| What the task asks |
Once the line containing "Webmail (482, 9)" has been printed, stop; print every line before it exactly, starting at the top of the material below.

○ ○ ○ ○ ○

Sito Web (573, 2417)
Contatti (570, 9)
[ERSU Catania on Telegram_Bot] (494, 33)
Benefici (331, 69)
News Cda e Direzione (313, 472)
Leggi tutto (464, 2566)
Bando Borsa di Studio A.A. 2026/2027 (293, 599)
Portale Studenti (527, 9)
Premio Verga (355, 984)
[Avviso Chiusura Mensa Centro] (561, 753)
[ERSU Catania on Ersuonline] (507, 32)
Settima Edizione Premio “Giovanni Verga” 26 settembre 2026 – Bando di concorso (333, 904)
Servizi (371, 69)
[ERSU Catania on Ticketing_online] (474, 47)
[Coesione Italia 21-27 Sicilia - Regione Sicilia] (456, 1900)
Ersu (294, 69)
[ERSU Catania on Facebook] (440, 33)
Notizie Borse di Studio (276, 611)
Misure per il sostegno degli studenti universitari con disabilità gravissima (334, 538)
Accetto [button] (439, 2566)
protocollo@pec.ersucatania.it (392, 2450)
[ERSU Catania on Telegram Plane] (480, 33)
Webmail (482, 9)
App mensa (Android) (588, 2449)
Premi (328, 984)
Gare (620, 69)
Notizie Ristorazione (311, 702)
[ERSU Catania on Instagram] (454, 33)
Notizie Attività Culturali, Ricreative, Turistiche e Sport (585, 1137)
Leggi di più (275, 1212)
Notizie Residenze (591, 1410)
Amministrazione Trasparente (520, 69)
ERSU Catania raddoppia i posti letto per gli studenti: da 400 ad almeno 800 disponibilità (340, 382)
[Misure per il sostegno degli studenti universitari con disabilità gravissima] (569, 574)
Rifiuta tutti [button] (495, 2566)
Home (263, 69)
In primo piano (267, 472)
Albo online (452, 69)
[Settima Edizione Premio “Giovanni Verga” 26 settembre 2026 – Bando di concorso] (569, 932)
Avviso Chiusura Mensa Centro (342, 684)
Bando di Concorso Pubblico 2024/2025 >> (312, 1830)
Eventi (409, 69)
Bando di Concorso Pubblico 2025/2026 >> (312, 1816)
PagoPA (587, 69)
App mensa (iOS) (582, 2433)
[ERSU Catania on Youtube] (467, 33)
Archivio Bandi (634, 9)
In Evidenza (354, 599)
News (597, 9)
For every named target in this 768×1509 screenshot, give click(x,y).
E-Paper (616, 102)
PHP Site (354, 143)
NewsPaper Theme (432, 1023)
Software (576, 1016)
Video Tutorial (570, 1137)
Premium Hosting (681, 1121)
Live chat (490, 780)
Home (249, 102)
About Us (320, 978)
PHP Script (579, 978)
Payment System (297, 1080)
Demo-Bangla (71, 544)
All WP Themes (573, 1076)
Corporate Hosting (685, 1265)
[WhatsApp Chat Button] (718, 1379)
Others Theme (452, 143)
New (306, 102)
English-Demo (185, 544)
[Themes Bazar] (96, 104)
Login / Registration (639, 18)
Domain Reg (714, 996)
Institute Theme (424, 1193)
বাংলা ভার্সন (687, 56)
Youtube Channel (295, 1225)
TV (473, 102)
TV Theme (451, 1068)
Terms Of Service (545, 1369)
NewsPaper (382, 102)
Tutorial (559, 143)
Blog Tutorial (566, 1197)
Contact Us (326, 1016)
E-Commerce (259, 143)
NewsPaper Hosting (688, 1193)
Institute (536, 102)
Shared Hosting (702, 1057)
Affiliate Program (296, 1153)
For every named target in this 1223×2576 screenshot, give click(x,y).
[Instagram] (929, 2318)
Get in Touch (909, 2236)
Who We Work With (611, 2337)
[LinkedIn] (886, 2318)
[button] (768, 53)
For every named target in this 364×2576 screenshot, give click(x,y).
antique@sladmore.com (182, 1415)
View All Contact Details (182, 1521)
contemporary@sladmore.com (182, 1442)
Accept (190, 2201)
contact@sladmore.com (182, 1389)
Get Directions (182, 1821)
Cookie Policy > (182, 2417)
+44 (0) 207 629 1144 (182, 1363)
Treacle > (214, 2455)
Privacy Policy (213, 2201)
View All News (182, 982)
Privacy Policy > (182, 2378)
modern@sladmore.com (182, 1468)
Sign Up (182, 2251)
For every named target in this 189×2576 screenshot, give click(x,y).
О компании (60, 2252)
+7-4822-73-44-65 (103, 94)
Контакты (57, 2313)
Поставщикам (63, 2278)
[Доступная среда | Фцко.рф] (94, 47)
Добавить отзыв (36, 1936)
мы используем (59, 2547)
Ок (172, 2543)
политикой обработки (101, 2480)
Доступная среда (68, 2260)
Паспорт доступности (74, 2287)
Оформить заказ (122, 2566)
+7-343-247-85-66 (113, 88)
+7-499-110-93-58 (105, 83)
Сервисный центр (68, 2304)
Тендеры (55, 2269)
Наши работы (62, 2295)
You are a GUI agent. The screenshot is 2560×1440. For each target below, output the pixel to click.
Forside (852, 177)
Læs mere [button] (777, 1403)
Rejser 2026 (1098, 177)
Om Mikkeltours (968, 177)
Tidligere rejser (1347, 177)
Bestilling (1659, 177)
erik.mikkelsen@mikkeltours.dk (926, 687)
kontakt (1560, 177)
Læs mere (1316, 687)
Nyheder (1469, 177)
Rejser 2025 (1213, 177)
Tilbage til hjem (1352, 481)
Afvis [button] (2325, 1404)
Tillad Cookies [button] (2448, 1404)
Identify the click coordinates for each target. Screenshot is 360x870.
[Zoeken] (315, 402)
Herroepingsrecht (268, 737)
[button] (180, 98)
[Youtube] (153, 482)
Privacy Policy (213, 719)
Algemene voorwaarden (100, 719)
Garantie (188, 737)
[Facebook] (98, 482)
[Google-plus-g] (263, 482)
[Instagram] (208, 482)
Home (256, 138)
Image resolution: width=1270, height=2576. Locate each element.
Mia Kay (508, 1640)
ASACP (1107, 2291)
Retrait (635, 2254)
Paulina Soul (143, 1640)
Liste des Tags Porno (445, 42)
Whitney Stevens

○ ○ ○ ○ ○

| Task output |
Sito Web (573, 2417)
Contatti (570, 9)
[ERSU Catania on Telegram_Bot] (494, 33)
Benefici (331, 69)
News Cda e Direzione (313, 472)
Leggi tutto (464, 2566)
Bando Borsa di Studio A.A. 2026/2027 (293, 599)
Portale Studenti (527, 9)
Premio Verga (355, 984)
[Avviso Chiusura Mensa Centro] (561, 753)
[ERSU Catania on Ersuonline] (507, 32)
Settima Edizione Premio “Giovanni Verga” 26 settembre 2026 – Bando di concorso (333, 904)
Servizi (371, 69)
[ERSU Catania on Ticketing_online] (474, 47)
[Coesione Italia 21-27 Sicilia - Regione Sicilia] (456, 1900)
Ersu (294, 69)
[ERSU Catania on Facebook] (440, 33)
Notizie Borse di Studio (276, 611)
Misure per il sostegno degli studenti universitari con disabilità gravissima (334, 538)
Accetto [button] (439, 2566)
protocollo@pec.ersucatania.it (392, 2450)
[ERSU Catania on Telegram Plane] (480, 33)
Webmail (482, 9)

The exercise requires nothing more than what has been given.